Giovanni Motisi un fantasma, chi sono i ricercati più pericolosi?

Dove potrebbe nascondersi l’ultimo grande latitante della mafia stragista? Un nuovo identikit diffuso dalla polizia

20 Aprile 2024

Dove si nasconde Giovanni Motisi? Gli investigatori sono alla ricerca del boss palermitano, l’ultimo grande latitante della mafia stragista, “u pacchiuni“, 65 anni, ma un fantasma dal 1998. Su di lui pendono due ergastoli per la strage del 6 agosto 1985 in cui furono uccisi il vice questore Ninni Cassarà e l’agente Roberto Antiochia, ma anche per l’omicidio, nel 1989, di Antonino Puccio, uno di quelli che stava organizzando un complotto per prendere il potere assoluto di cosa nostra, allora nelle mani di Totò Riina.

Nel giorno dell’attentato a Cassarà, Motisi era uno dei componenti del commando e, secondo il pentito Francesco Paolo Anzelmo, aveva partecipato anche alle riunioni per l’organizzazione della strage convocate da Riina. Con Motisi, che allora aveva 26 anni, c’erano anche Salvatore Biondino e Salvatore Biondo detto il “corto”. Erano appostati in un furgone in via Croce Rossa, mentre Calogero Ganci, Nino Madonia e Francesco Paolo Anzelmo si erano nascosti nelle scale del palazzo di fronte per poi far fuoco contro Cassarà e Antiochia. L’agguato consenti a Motisi di scalare le gerarchie fino a diventare capo del mandamento di Pagliarelli, per poi essere estromesso, nel 2002, perché i vertici di cosa nostra non gradivano il suo modo di gestire il clan. Da allora si sarebbe fatto da parte, fino ad essere quel fantasma che a tutt’oggi aleggia a Palermo o chissà dove.

L’identikit di Giovanni Motisi

Dopo l’arresto di Matteo Messina Denaro, è lui l’obiettivo principale dell’antimafia. La polizia ha diffuso il suo nuovo identikit.

Con queste foto i poliziotti della squadra mobile di Palermo, diretta da Marco Basile, e quelli del servizio centrale operativo, diretti dal procuratore Maurizio de Lucia e dall’aggiunta Marzia Sabella, contano di avere un’arma in più per trovarlo.

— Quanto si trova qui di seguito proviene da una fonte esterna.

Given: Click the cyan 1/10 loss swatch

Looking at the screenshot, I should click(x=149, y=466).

Dove si nasconde Giovanni Motisi?

Giovanni Motisi non sarebbe morto, come emerge dalle ultime indagini e non è più attivo in cosa nostra, tanto che il suo nome non figura più nelle indagini se non quella che riguarda la sua latitanza. Ma allora dov’è? Che vita fa?

Le ultime foto di Motisi furono rinvenute dai carabinieri all’inizio degli anni Duemila, nel corso di una perquisizione a casa dei familiari. Il latitante era stato immortalato durante una festa con la moglie e i figli. Dove? Difficile dirlo con certezza, visto che sullo sfondo erano state sistemate delle tende, per non rendere il luogo rintracciabile. Secondo gli investigatori potrebbe trattarsi di una villetta di Casteldaccia.

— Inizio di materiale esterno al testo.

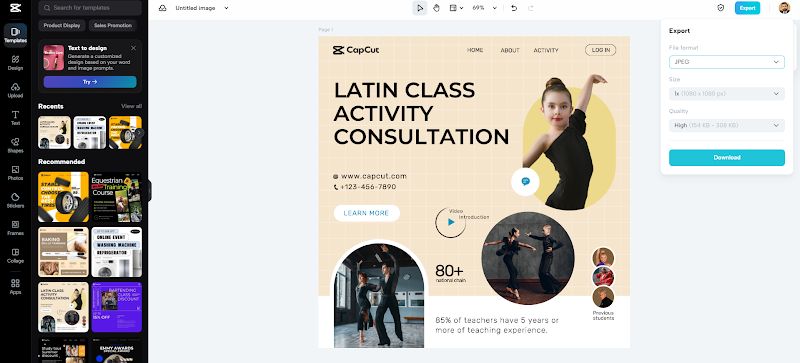Screen dimensions: 800x363
Task: Open the Stickers panel
Action: tap(15, 201)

Chi sono i latitanti più pericolosi d’Italia?

Su 59 ricercati italiani, fra i tre ritenuti di “massima pericolosità” c’è proprio Giovanni Motisi. Il suo nome compare nel rapporto sull’attività del Giirl, redatto dal Servizio analisi della polizia criminale e reso noto recentemente dal ministero dell’Interno.

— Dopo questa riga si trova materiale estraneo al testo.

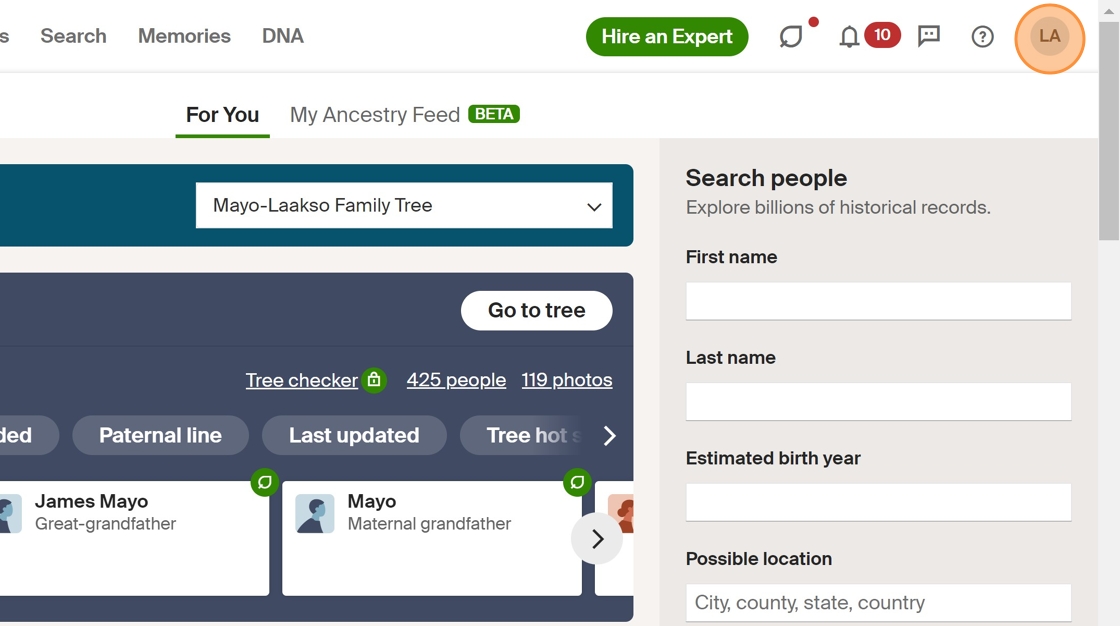The height and width of the screenshot is (626, 1120).
Task: Click the First name input field
Action: tap(878, 301)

Oltre a lui in cima alla lista dei più pericolosi c’è innanzitutto Renato Cinquegranella, ritenuto affiliato al clan camorristico Nuova Famiglia e sospettato dell’omicidio di Giacomo Frattini, torturato, ucciso e fatto a pezzi nel 1982: su di lui pende un mandato di cattura internazionale.

Il terzo latitante più ricercato è Attlio Cubeddu, evaso dal carcere di Nuoro nel 1997: era stato arrestato e condannato a trent’anni per il rapimento nel 1981 in Toscana di Cristina Peruzzi e per i sequestri del 1983 in Emilia Romagna della contessina Ludovica Rangoni Machiavelli e di Patrizia Bauer.